It is likely that while the big guns were simply getting bigger, the little guns were getting more complex. The triploblasts were beginning to toy with differentiation (something the arthropod body plan is particularly good at), specifically concentration the job of oxygen scavenging to specific body parts (= gills).

Now, by the very end of the Late Neoproterozoic, two things happened. Probably a combination of increasing dissolved oxygen levels in the oceans, but also probably due to the recognition of gills as a smart move. Whatever the reason(s), organisms began to burrow.

Burrowing is right up there in the list of brilliant tactical manoeuvers. It confers protection, both from dirtyfilthystinkingrottencarbonateprecititators (see below) and from storm activity and the odd vicious undertow. As an added bonus, it allows access to buried food sources which are denied the third-dimensionally challenged suckers confined the the top of the sediment. The possession of gills is a big advantage when burrowing because you can either hang them out in the current while keeping the rest of the body safely in the burrow, or by waving them back and forth, you can create a current which brings oxygenated water into the burrow.

The other thing that happened, was that organisms were toying with the precipitation of calcium carbonate (calcite). This first appears in the Latest Neoproterozoic as the calcified inner lining of worm tubes (a trace fossil called Cloudina). Granted it may well have only been a worm with a flare for interior design, but it was an important first step. From there it is only a short peristaltic motion to the mineralization of the tips of such body parts as legs and jaws. After all it makes burrowing much easier, plus it has the added bonus of allowing access to all that concentrated protein wrapped up in collagen! Predation probably took off faster than you can rub two mineralised jaw elements together.

Thus, with predation mopping soft-bodied organisms off the surface, and burrowing destroying buried remains, the Ediacaran taphonomic window was shut. The 'big is beautiful' organisms inevitably lost out. After all, you may be the biggest redwood in the forest, but you are always going to lose out to the wimp with a chainsaw!

Once the constraints of oxygen scavenging had been confined to a specific part of the body, the body plan in general becomes a good deal more plastic (loose a limb here, fuse some segments there). Thus the seeds of the great Cambrian Diversification were sowed. Fertilized with a rising sea level to open up new living space, organisms rapidly, but not instantly, diversified.

(Problem description): Continue the passage on burrowing, mineralization, and the start of the Cambrian Diversification from its last sentence.

(Entries supplied):
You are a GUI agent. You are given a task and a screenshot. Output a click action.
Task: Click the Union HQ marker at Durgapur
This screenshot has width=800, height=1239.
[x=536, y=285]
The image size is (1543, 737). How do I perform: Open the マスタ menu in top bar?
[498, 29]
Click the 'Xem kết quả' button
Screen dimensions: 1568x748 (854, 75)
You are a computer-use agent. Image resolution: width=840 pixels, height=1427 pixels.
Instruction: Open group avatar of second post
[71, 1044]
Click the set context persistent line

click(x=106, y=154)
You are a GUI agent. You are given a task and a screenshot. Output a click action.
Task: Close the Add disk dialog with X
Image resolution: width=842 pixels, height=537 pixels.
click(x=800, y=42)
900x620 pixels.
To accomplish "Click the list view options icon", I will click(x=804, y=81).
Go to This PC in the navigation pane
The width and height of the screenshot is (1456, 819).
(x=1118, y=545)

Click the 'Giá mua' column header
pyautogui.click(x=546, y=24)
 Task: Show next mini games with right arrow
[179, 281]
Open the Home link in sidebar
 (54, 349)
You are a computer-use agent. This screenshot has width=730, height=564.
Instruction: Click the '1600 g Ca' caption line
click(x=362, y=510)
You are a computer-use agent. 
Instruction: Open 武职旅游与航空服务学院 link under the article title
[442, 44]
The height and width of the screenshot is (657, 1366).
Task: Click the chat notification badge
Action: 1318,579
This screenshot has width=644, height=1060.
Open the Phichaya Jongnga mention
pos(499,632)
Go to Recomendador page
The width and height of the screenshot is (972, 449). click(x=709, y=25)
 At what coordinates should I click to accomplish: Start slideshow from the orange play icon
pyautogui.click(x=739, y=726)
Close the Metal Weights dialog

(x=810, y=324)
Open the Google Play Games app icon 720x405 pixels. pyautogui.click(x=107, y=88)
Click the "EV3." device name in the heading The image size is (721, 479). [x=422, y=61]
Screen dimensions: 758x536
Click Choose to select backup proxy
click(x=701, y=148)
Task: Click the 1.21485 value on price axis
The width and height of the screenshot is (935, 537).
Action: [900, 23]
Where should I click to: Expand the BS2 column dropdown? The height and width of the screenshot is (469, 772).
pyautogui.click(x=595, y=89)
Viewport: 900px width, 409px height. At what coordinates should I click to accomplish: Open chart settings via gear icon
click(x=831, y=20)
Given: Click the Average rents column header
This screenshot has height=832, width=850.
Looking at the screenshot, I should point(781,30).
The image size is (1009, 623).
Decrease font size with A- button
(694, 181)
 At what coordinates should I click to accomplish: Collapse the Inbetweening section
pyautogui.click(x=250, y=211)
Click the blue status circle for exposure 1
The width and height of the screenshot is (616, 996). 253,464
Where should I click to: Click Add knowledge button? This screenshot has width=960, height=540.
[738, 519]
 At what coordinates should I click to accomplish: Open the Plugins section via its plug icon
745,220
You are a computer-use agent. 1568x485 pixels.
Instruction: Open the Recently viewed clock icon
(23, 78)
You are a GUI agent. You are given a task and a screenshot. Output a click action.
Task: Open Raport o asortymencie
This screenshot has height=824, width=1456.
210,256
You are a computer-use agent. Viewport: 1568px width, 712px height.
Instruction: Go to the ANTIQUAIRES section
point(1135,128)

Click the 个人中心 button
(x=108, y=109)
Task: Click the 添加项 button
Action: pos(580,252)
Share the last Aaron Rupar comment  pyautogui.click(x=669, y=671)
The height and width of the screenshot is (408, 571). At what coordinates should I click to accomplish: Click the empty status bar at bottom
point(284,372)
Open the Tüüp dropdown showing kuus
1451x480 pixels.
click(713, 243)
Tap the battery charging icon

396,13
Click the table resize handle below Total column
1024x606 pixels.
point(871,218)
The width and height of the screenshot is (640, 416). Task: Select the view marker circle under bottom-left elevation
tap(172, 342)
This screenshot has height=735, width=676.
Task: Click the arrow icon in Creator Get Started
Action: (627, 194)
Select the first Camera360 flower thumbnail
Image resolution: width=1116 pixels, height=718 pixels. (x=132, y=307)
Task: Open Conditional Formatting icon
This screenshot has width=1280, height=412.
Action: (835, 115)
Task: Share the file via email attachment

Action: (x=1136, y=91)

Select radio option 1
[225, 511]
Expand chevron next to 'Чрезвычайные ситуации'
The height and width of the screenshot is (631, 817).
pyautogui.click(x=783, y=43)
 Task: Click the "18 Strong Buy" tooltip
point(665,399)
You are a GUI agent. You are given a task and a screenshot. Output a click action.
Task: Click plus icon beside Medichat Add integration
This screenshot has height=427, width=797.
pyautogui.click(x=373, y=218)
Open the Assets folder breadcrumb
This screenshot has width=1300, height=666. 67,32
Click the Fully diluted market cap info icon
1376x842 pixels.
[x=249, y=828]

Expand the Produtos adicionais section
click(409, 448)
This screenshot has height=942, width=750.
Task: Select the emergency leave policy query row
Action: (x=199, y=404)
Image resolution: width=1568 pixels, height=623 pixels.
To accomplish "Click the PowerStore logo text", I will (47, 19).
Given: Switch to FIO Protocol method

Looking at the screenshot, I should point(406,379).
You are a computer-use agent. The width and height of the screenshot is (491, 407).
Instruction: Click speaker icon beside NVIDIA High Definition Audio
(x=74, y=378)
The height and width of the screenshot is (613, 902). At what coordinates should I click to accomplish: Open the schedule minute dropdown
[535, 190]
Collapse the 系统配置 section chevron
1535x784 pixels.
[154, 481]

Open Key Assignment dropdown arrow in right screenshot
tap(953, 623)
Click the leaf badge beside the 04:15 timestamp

(Exercise output):
The appearance of organisms in the fossil record is a related issue, resulting from the mineralisation, and hence vastly increased preservation potential, of organisms. However, this too was not an instantaneous event.

At the start of the Cambrian, we find the first evidence of mineralised tissues in the form of what appear to be annelid jaw elements and "small shelly fossils" which are the separate elements of interlocking body armour worn by annelids, molluscs, halkiirids and probably arthropods. This meshwork armour was a first attempt and was composed of separate elements rather than a continuous sheet as it would be later. All this probably came about because of the segregation of oxygen scavenging to a particular part of the body, freeing up the rest of the body and enabling THE fashion accessory of the Early Cambrian to be worn - the calcium carbonate overcoat - without feat of suffocation. The overcoat provided extra support for muscles, allowing better movement, and some protection from predators. It also greatly enhanced the preservation potential of the organism or more importantly wrt arthropods, moults of the organism (thus one trilobite can leave behind several images of itself as it grows, with the added bonus of documenting the growth pattern at the same time - trilobites are cool, they are the best thing on 24 legs!).

Thus the rapid diversification of life during the Early Cambrian and the appearance of organisms in the fossil record are related, but separate, phenomenon. Neither are "sudden" or "instantaneous", but show a sequential, progressive increase.